Summers often remind me of the long vacations spent in my father's ancestral home in Thiruvilwamala, near Thrissur in central Kerala, surrounded by mango orchards and their over-ripe fruits, some half eaten by birds or squirrels, and plenty of them scattered on the ground.
Not a single day went by when we didn't have mangoes as part of our daily meal -- not just as fruit, we preserved and used them in pickles and jams as well.
The best memories -- even my siblings would agree -- would be fussing over 'What?! Again mambazha (mango) curry for lunch today?'
Because, mangoes, coconut and yoghurt were easily available, the watery mango curry or pachadi was almost a staple in our homes.
Years later, when I relocated to Maharashtra, post marriage, I found it hard to believe that people were willing to spend a fortune to buy organically grown mangoes, bananas and jackfruit.

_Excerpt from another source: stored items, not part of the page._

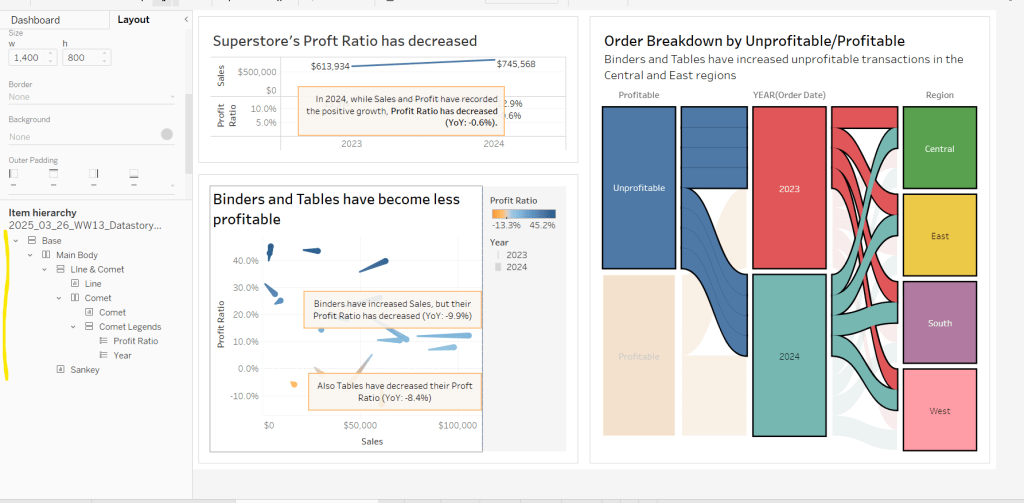Select the Central region node in Sankey

pyautogui.click(x=939, y=149)
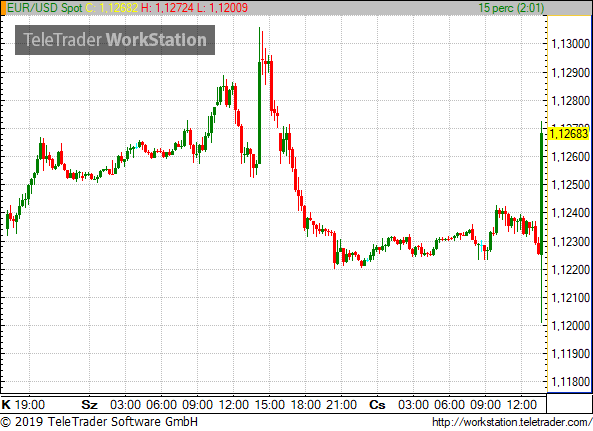Click the TeleTrader WorkStation watermark logo
The height and width of the screenshot is (431, 593).
115,40
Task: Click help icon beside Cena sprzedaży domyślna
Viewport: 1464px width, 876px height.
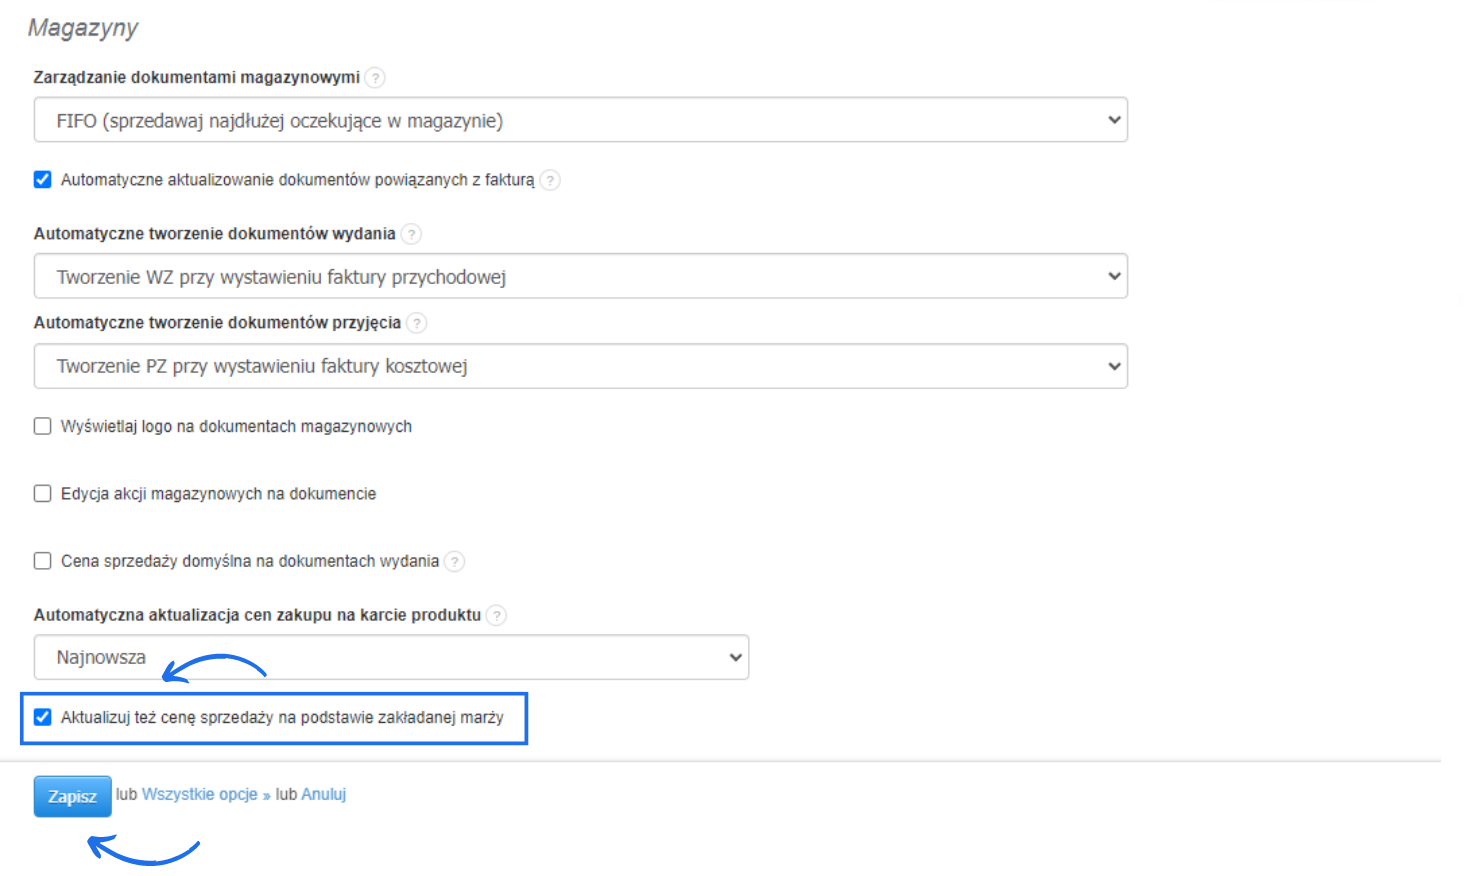Action: [x=455, y=561]
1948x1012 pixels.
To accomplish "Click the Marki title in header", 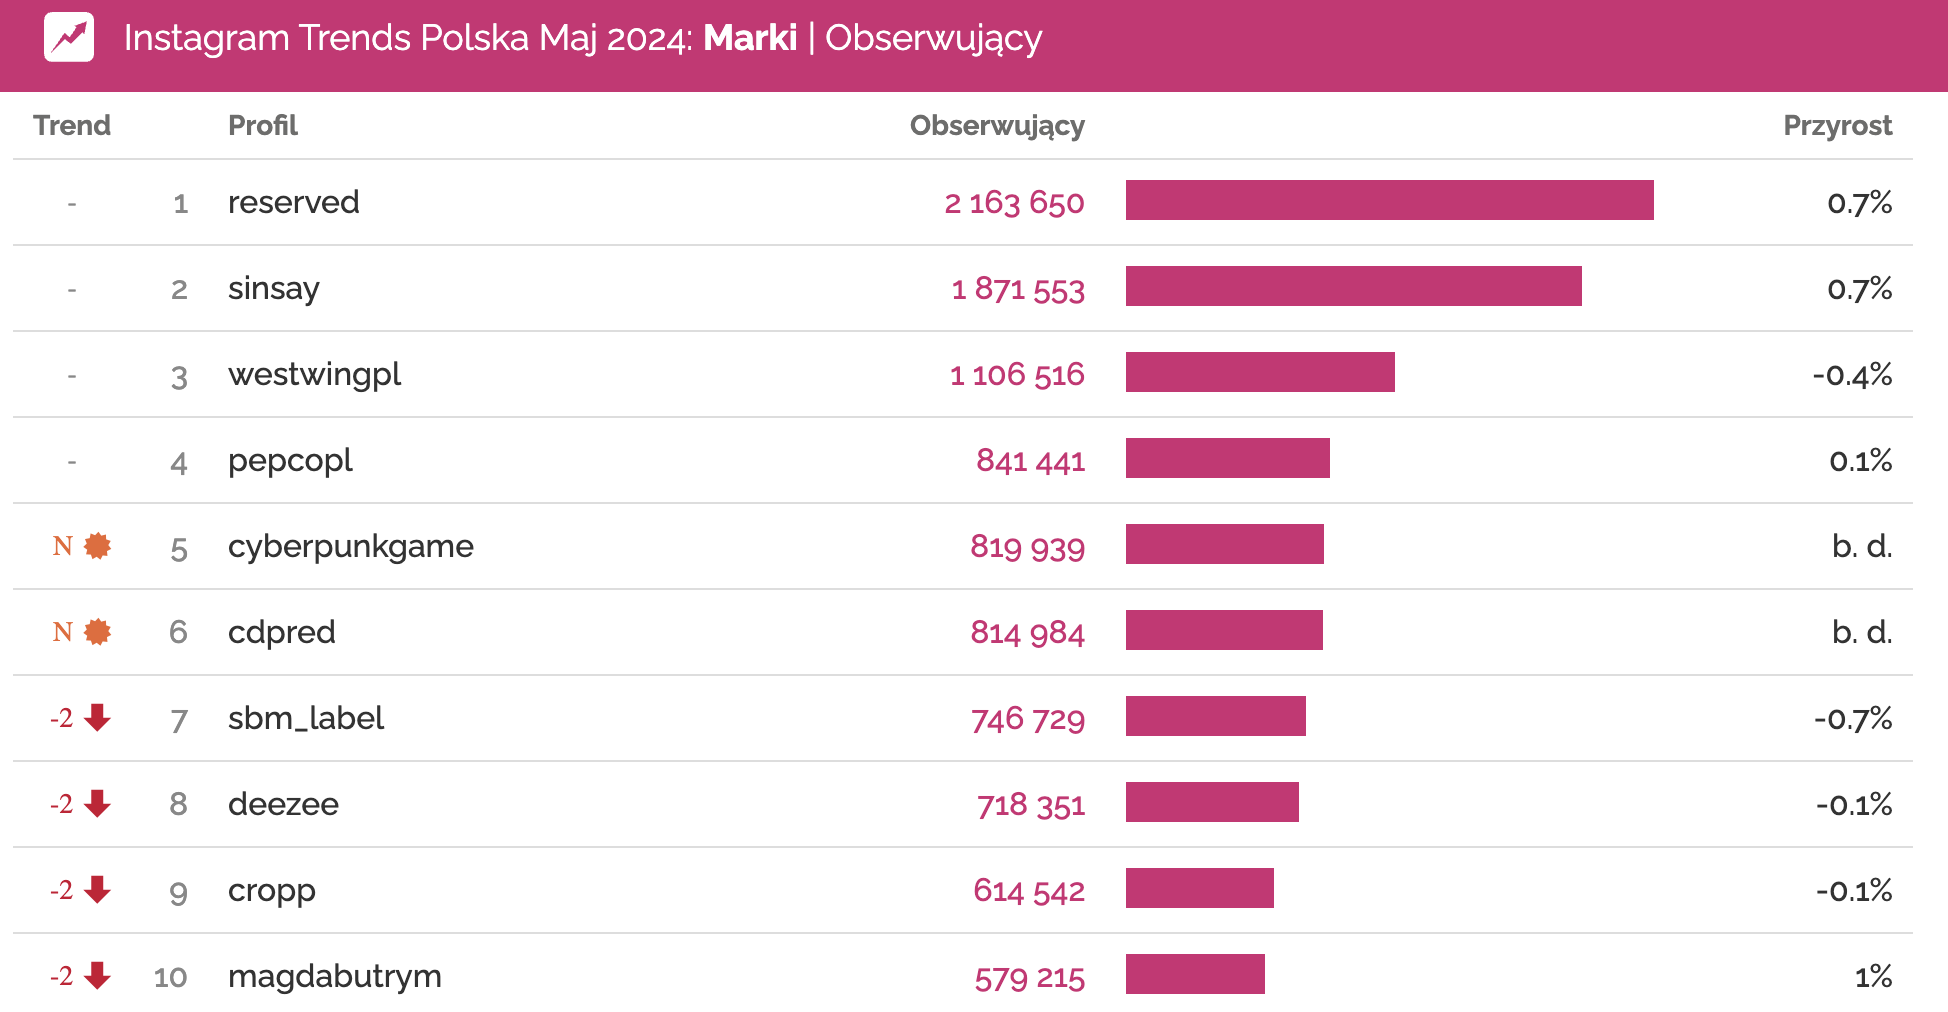I will (750, 38).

The shopkeepers would sometimes plead and bargain to sell off their over-ripe mangoes and I would happily buy a couple of them.
Some of my non-Konkani, Maharashtrian neighbours were surprised to know that we could use over-ripe mangoes in curries accompanied by rice or rotis.
Even today, when I go back to visit my older aunts and uncles, I tease them 'Do you still make mambazha pachadi when you are too bored to cook? Do the grandchildren love it?' Their reaction, surprisingly, is still the same.
Love it or hate it, the sweet, juicy and flavourful mango curry is an altogether different emotion, especially if you have spent your childhood in Kerala. When you mix it with rice and mash the pulp using your hands, it brings back so many fond memories.
There may be slight variations in the preparation of this curry, depending on where you grew up and what ingredients were accessible. I am sharing a traditional vegetarian version of Mambazha Pachadi.
Seafood versions of this pachadi call for prawns.
- 2 ripe mangoes, washed and roughly sliced/chopped, preferably with skin on
- 1½ cups water + extra to grind the coconut paste
- 2 cups grated fresh coconut
- 2 tsp salt
- ½ tsp haldi or turmeric powder
- 3-4 green chillies
- ½ tsp mustard seeds, dry roasted
- 1 cup fresh yoghurt
- 2-3 stalks curry leaves
- Pinch jaggery or sugar, optional
- 1 tsp coconut oil
- 1 tsp mustard seeds
- 1 tsp methi or fenugreek seeds
- Pinch hing or asafetida
- 2-3 red chillies
- In a large kadhai, add the mangoes, water, salt, turmeric powder and bring this to a boil over medium heat -- you may add the curry leaves now to enhance the flavour.
- Meanwhile, in a blender/mixer, grind the coconut, green chillies, roasted mustard seeds, ½ cup of the yoghurt to a thick paste using minimum water.
Add the blended mixture to the mango mixture along with the remaining yoghurt, whisked.
Gently to mix all ingredients and bring it back to a simmer and then take off heat.
- Add more salt, if required, and a pinch of jaggery/sugar and keep aside.
- In a tempering pan, heat 1 tsp coconut oil over medium heat and add the mustard seed, some of the curry leaves and the green chillies.
When they begin to splutter, add the asafetida, fenugreek seeds.
Fry on low heat and then pour on top of the mango mixture.
Cover to let the aroma and flavours blend in.
- Serve hot with rice, appams or rotis.
Manjula's Note: Seafood lovers may prefer to add 10-12 medium-sized prawns that have been shelled, de-veined and tailed, while cooking the mango.